Friday, March 23, 2012

Whose Will Be Done?

"Your will be done, on earth as it is in heaven..." (Matthew 6:10)
This was part of Jesus' instructions to His disciples about how to pray. Many of us say it, one way or another. (The model prayer was just that, a model to help us construct our own prayers - Jesus said "in this manner pray", not "repeat this word-for-word every time you pray" and He also warned against "vain repetition" in prayer.) ...But do we really mean it?

Do we really want God's will to be done, no matter what? ...Or do we assume that what we really, really want must be God's will, because we really, really want it? Are we willing to completely give up the things we think are important because God has something better in mind - even if that something better involves pain, suffering and tragedy throughout our human existence?

Many atheists and agnostics point to the horrible suffering and tragedy in the world as proof that there is no God. We call God our father - yet what loving father would allow his children to die of hunger when he had the power to prevent it?

The difference between God and mere human parents is that He has our Eternal interests at heart. Let me give an example. Yesterday morning, my oldest daughter went outside to find her treasured chicken lying dead with its head bitten off. If I had forseen that this would happen, I would have done everything I could to prevent it. God could have prevented it, but He didn't - not because He doesn't care about small things, but because He knows that there can be an eternal benefit from this small "tragedy" for my daughters or myself. Would I have had the courage to let the chicken have it's head bitten off if I could have prevented it, even knowing it would have some eternal benefit? I think perhaps not. God's will is that all should be saved and He will allow whatever suffering is necessary now to achieve that ultimate end - for all to share in the unimaginable joy of eternal life.

Sometimes I let my children suffer in small ways to help them learn important lessons. But could I bring myself to let one of them make a mistake that would leave them paralysed for the rest of their lives - even if I knew it would make the difference between them choosing Eternal Life and Eternal Death? As incomprehensible as it is to our human minds, the suffering that God allows in the world is proof of His incredible and boundless love for every single one of us. He knows that only tragedy and suffering - the results of us doing things our way - will prove that our way doesn't work... Only then will many finally choose Life.

Faith is not about believing that God will shield us from pain and make things better. Faith is trusting that even the pit of despair has a purpose. Faith is not the belief that God will give us our hearts desire, but that He will teach us to desire what is truly valuable.

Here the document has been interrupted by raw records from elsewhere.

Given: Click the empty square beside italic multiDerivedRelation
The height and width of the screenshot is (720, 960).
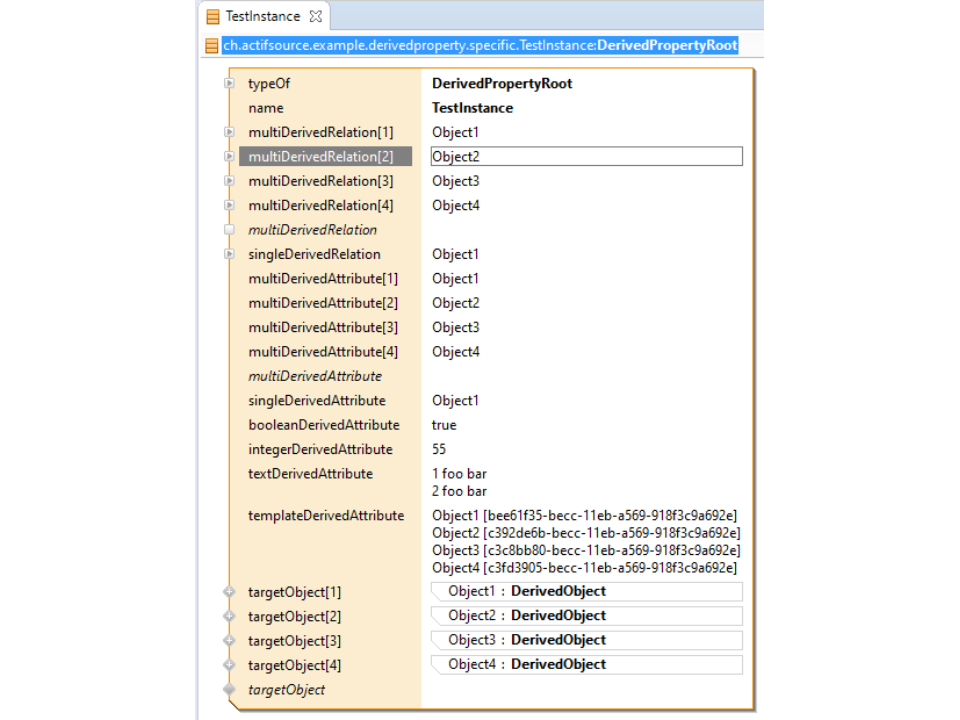Looking at the screenshot, I should tap(229, 230).
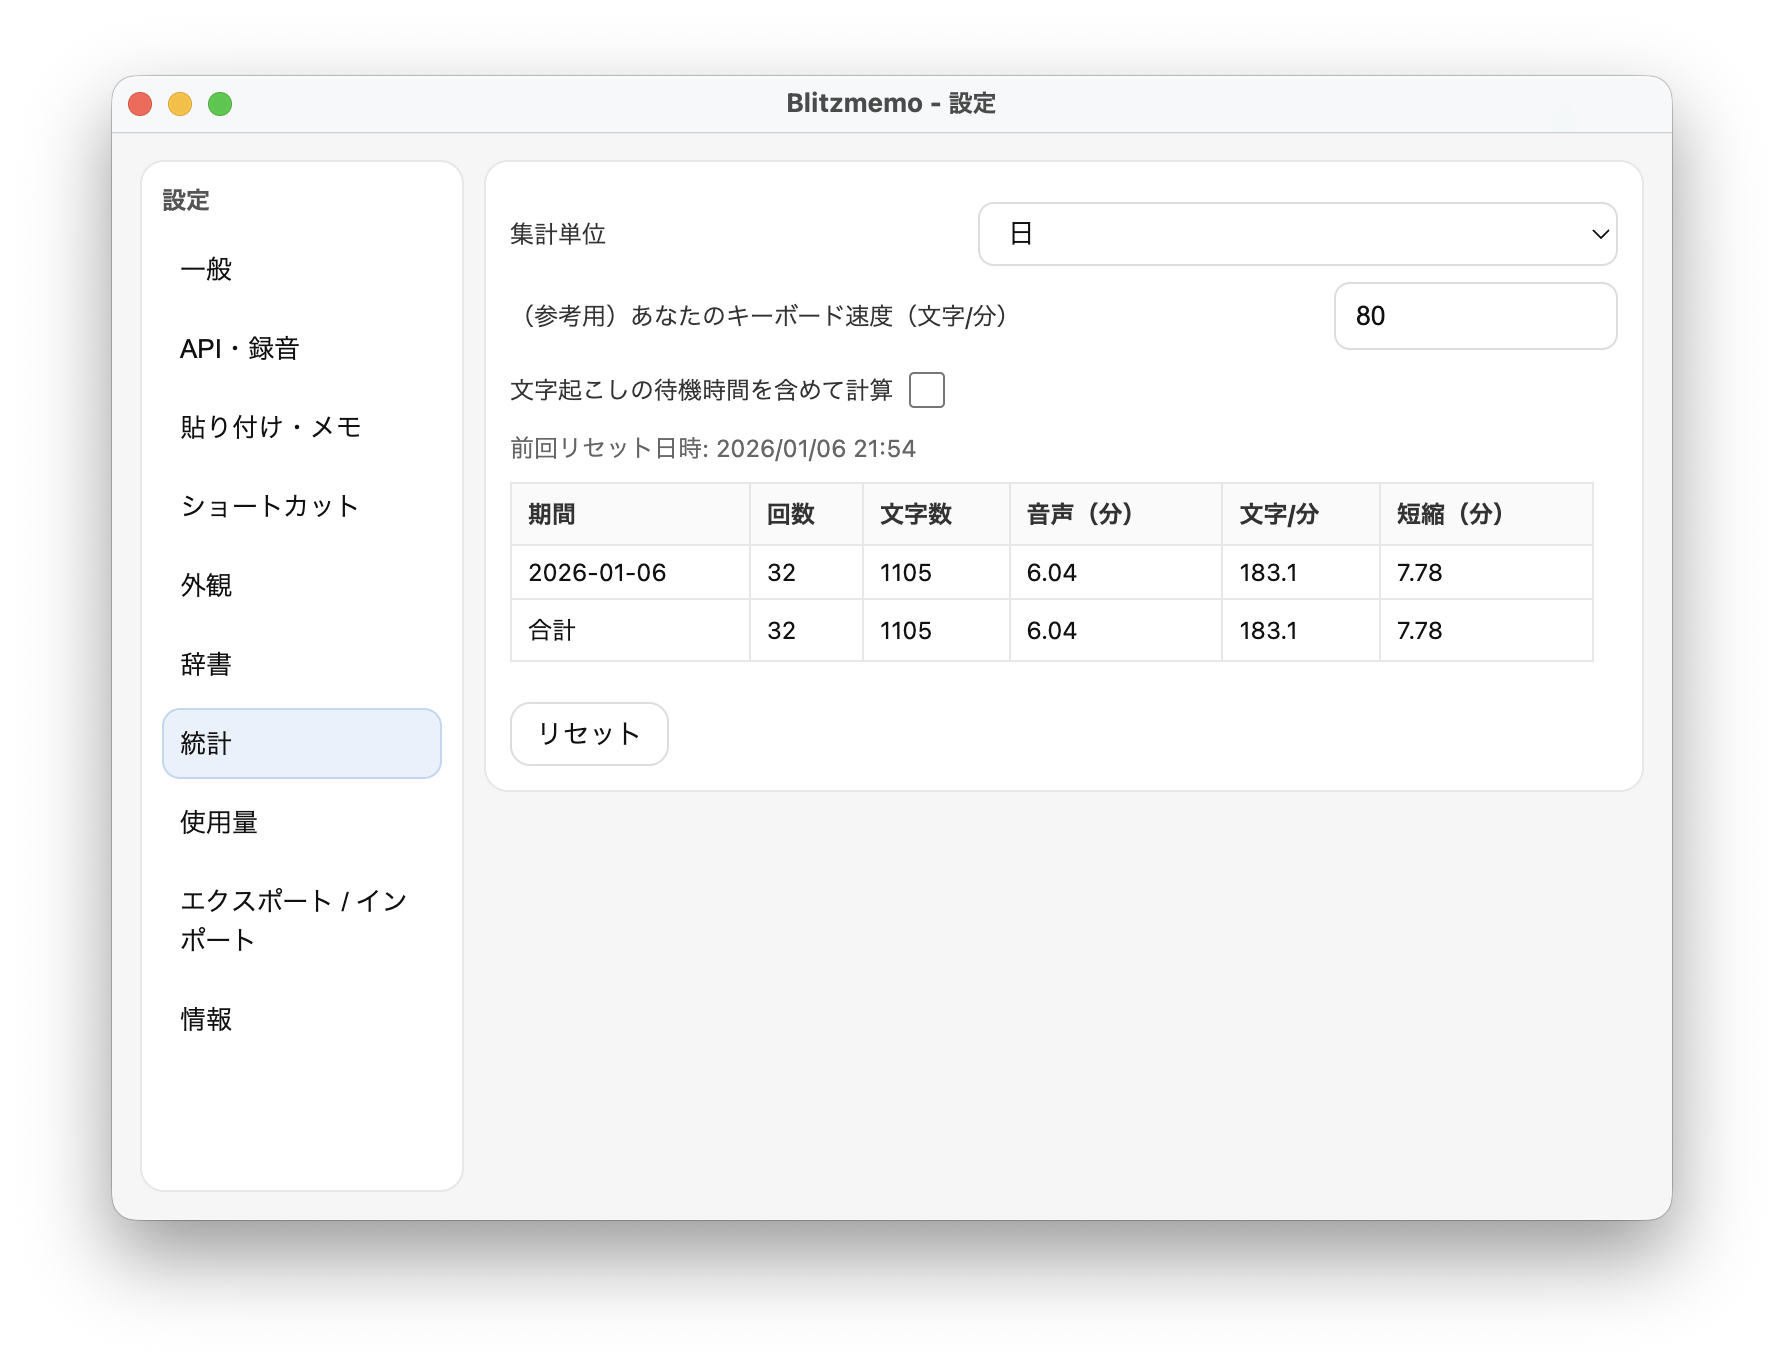
Task: Open the エクスポート / インポート section
Action: [292, 920]
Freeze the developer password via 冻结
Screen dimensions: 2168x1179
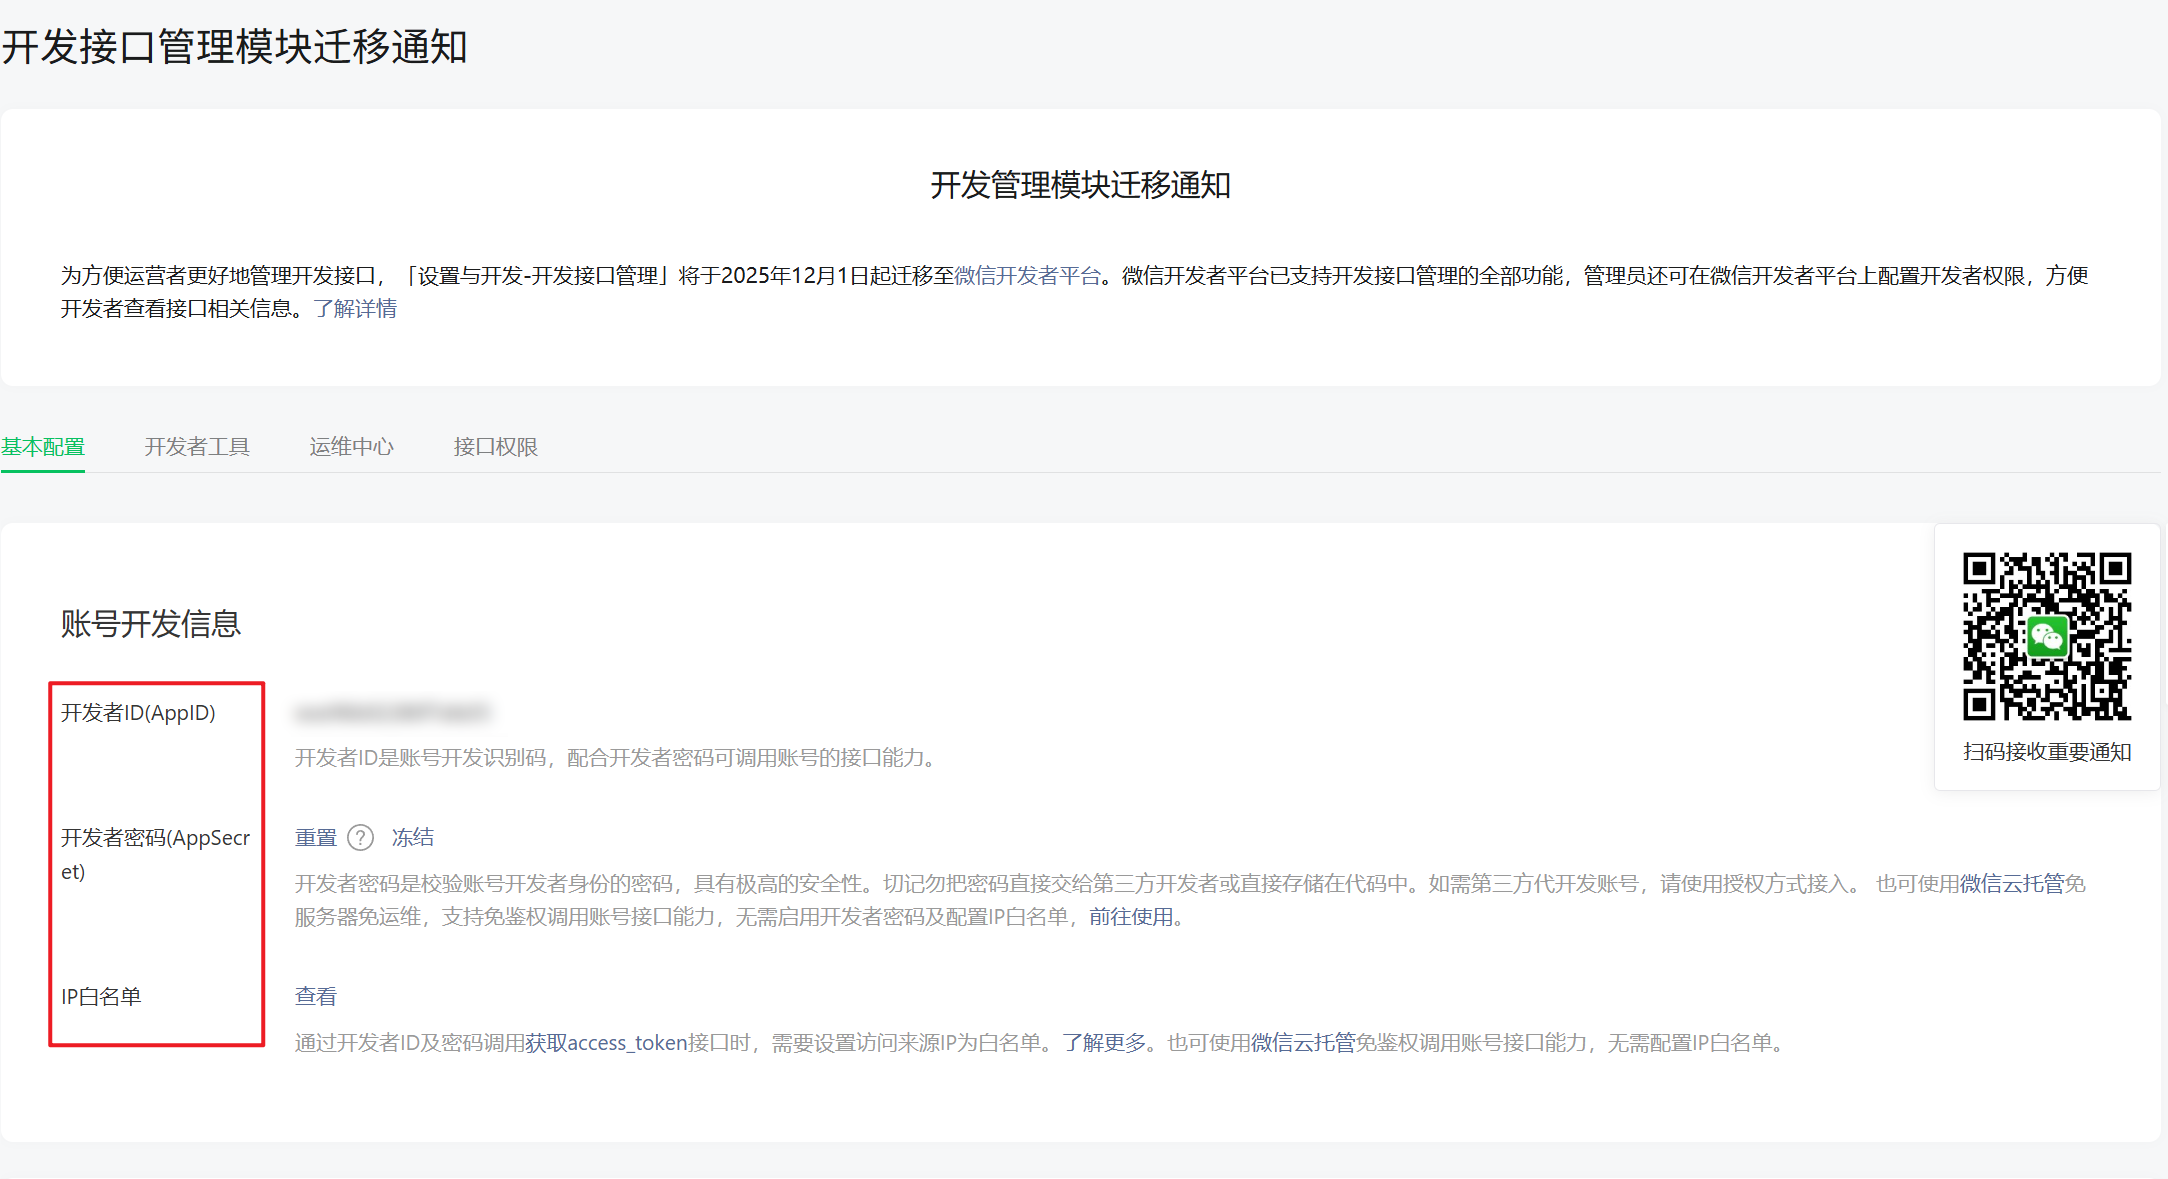pos(413,837)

Genuinely meaning it when we say "Your will be done" is an enormous step of faith. We are saying to God "I trust Your plans for my life, even if it means realising my worst fears." If we really mean it, "Your will be done" doesn't necessarily mean that the right job will turn up at the right time - it may mean that we are unemployed for life. "Your will be done" doesn't necessarily mean that our pain will stop or our sickness be healed in time - it may mean that we learn to live with increasing pain and incapacity.

God has promised that He will proved our basic physical needs. Jesus said
"But seek first the kingdom of God and His righteousness and all these things shall be added to you." (Matthew 6:33)
All the way back in the book of Dueteronomy in the Old Testament, we read that Moses urged the Israelites to "choose life" (Dueteronomy 30:19). God's will is always for the best in the end - are we ready to choose life? Are we ready to take a step of faith into the great and terrifying unknown and say with conviction "Your will be done"?

Thursday, March 15, 2012

Are You A Person?

In an article published in the Journal of Medical Ethics last month two Melbourne Scientists argued that "the newborn and the fetus are morally equivalent". They are right - a baby doesn't suddenly become a person at the moment of birth. However, they proposed that a newborn is not yet a person, but merely a "potential person".

The title of the article: "After-birth abortion: why should the baby live?" And so the false boundaries that humanity creates keep getting blurred. After all, if a baby can be legally killed moments before birth, why not moments after? And if it is acceptable to kill a child moments after birth, why not days, or weeks or months after? And if it is ethical to kill a baby, why not a child with an acquired brain injury, or an adult no longer able to care for themselves?

If we accept the idea of evolution, then we accept the idea that the value of a human being comes from their physical composition. If that physical composition is flawed and the person "broken", then why should they not be disposed of (if that's what you believe)?

I don't accept evolution and I don't believe that any human being has the right to determine when another human being should die, regardless of suffering. The wonderful thing about the boundaries that God sets is that they are clear and unchanging. There are no fuzzy lines. Any confusion comes from human beings trying to reason away the ten simple rules that God has given us to live by.

So what do you believe in? A world where a baby is not an "actual person" (but an animal may be considered an "actual person")? A world where the most vulnerable of all human beings have "no moral right to life"? A world where scientists philosophize away the basic value of a human being (unless they are "capable of making any aims" according to the scientists' judgement)?

Or do you believe that a person is something beyond the mere physical? Do you believe that we have a purpose?

Unless we accept God as our Creator, the definition of an "actual person" is sure to get more and more fuzzy. Each step we take away from God is another step into a morality minefield. Few of us are likely to come out the other end alive.